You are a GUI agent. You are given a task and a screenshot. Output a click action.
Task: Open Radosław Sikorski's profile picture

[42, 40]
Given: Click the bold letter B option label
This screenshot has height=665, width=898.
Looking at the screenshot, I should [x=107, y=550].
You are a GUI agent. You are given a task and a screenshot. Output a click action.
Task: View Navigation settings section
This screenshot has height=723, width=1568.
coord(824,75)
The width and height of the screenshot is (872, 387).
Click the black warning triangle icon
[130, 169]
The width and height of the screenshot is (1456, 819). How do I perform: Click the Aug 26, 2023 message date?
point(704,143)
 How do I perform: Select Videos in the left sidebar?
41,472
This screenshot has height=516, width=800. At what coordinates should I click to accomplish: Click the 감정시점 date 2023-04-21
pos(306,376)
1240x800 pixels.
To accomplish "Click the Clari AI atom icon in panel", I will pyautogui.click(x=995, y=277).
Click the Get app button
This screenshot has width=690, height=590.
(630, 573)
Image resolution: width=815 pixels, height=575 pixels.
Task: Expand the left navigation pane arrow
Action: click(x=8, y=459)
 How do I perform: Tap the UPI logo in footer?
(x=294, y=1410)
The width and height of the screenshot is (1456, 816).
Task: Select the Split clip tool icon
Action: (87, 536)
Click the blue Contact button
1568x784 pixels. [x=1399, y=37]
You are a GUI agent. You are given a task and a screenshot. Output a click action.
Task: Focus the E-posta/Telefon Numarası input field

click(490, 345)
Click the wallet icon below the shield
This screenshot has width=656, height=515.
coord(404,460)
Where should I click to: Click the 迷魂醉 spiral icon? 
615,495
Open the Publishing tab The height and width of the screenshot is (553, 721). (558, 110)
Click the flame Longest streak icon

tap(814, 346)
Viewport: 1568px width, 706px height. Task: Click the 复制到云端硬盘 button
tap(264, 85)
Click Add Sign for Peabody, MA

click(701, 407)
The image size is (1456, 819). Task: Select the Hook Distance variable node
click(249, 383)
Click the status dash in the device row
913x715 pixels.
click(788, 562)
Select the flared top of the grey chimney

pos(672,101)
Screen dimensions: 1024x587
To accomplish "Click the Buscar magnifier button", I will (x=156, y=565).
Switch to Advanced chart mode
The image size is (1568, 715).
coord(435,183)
****************
## WHAT THE EXERCISE ASKS
Exactly as given, repeat every record above.

## SOLUTION TO THE PROBLEM
You are a GUI agent. You are given a task and a screenshot. Output a click action.
Task: Open Radosław Sikorski's profile picture

[42, 40]
Given: Click the bold letter B option label
This screenshot has height=665, width=898.
Looking at the screenshot, I should [x=107, y=550].
You are a GUI agent. You are given a task and a screenshot. Output a click action.
Task: View Navigation settings section
This screenshot has height=723, width=1568.
coord(824,75)
The width and height of the screenshot is (872, 387).
Click the black warning triangle icon
[130, 169]
The width and height of the screenshot is (1456, 819). How do I perform: Click the Aug 26, 2023 message date?
point(704,143)
 How do I perform: Select Videos in the left sidebar?
41,472
This screenshot has height=516, width=800. At what coordinates should I click to accomplish: Click the 감정시점 date 2023-04-21
pos(306,376)
1240x800 pixels.
To accomplish "Click the Clari AI atom icon in panel", I will pyautogui.click(x=995, y=277).
Click the Get app button
This screenshot has width=690, height=590.
(630, 573)
Image resolution: width=815 pixels, height=575 pixels.
Task: Expand the left navigation pane arrow
Action: click(x=8, y=459)
 How do I perform: Tap the UPI logo in footer?
(x=294, y=1410)
The width and height of the screenshot is (1456, 816).
Task: Select the Split clip tool icon
Action: (87, 536)
Click the blue Contact button
1568x784 pixels. [x=1399, y=37]
You are a GUI agent. You are given a task and a screenshot. Output a click action.
Task: Focus the E-posta/Telefon Numarası input field

click(490, 345)
Click the wallet icon below the shield
This screenshot has width=656, height=515.
coord(404,460)
Where should I click to: Click the 迷魂醉 spiral icon? 
615,495
Open the Publishing tab The height and width of the screenshot is (553, 721). (558, 110)
Click the flame Longest streak icon

tap(814, 346)
Viewport: 1568px width, 706px height. Task: Click the 复制到云端硬盘 button
tap(264, 85)
Click Add Sign for Peabody, MA

click(701, 407)
The image size is (1456, 819). Task: Select the Hook Distance variable node
click(249, 383)
Click the status dash in the device row
913x715 pixels.
click(788, 562)
Select the flared top of the grey chimney

pos(672,101)
Screen dimensions: 1024x587
To accomplish "Click the Buscar magnifier button", I will (x=156, y=565).
Switch to Advanced chart mode
The image size is (1568, 715).
coord(435,183)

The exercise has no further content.